/---
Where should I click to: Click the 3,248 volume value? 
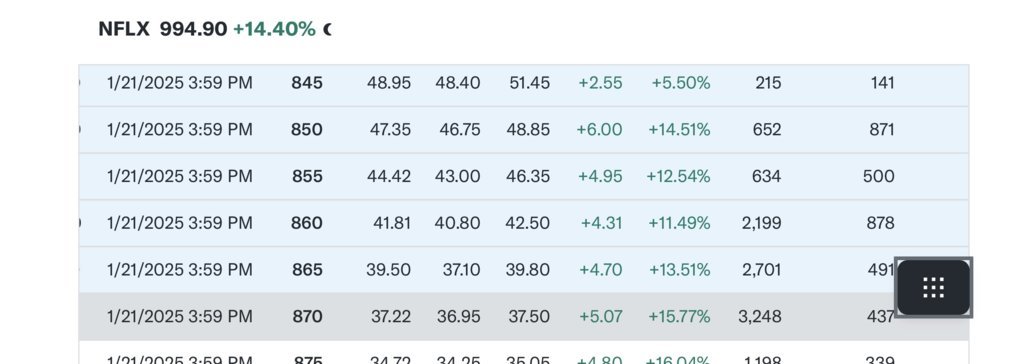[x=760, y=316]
\---
/---
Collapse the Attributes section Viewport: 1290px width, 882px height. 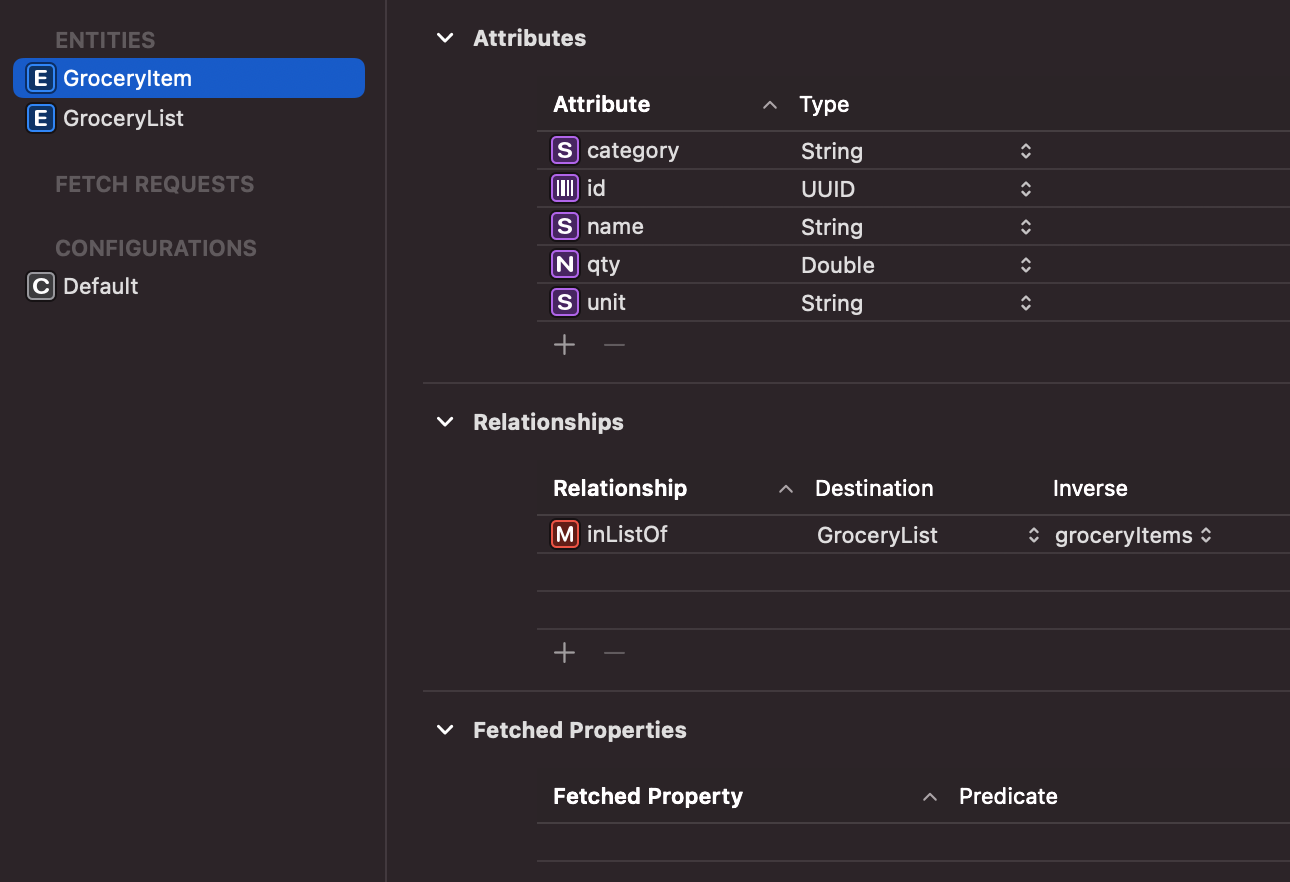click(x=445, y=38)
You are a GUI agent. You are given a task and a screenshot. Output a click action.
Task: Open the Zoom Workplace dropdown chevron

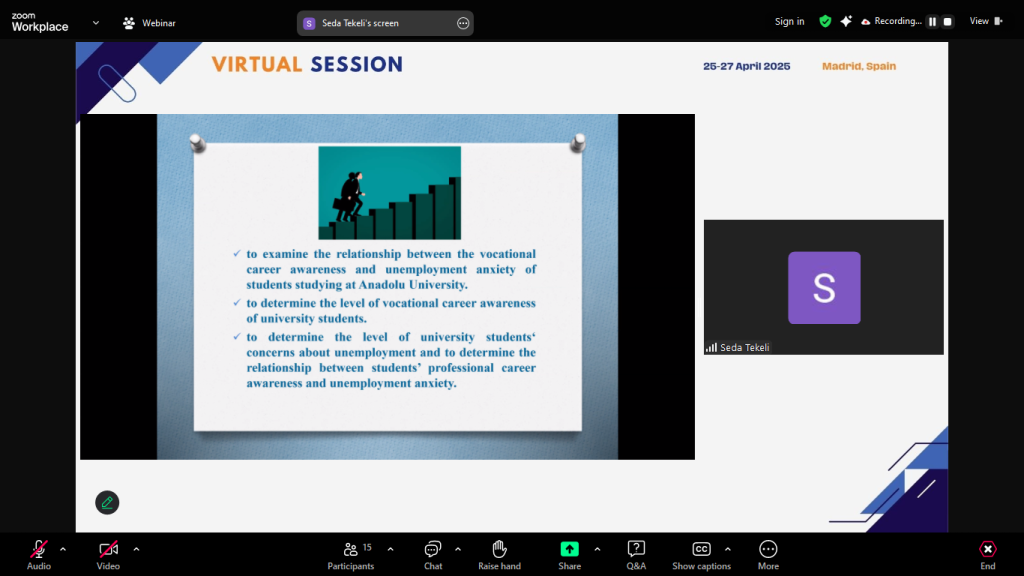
\---
/---
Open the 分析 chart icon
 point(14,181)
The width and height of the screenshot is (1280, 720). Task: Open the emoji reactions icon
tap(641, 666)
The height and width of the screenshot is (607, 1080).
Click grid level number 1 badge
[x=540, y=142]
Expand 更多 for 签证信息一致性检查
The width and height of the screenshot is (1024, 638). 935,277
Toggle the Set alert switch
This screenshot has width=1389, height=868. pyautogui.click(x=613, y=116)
\---
PROMPT: Only one stretch of the records above is wanted: the lines between the one holding "You are a GUI" and the one holding "Task: Open the Zoom", inclusive, reproduced exactly.

RESULT OF THIS TASK:
You are a GUI agent. You are given a task and a screenshot. Output a click action.
Task: Open the Zoom Workplace dropdown chevron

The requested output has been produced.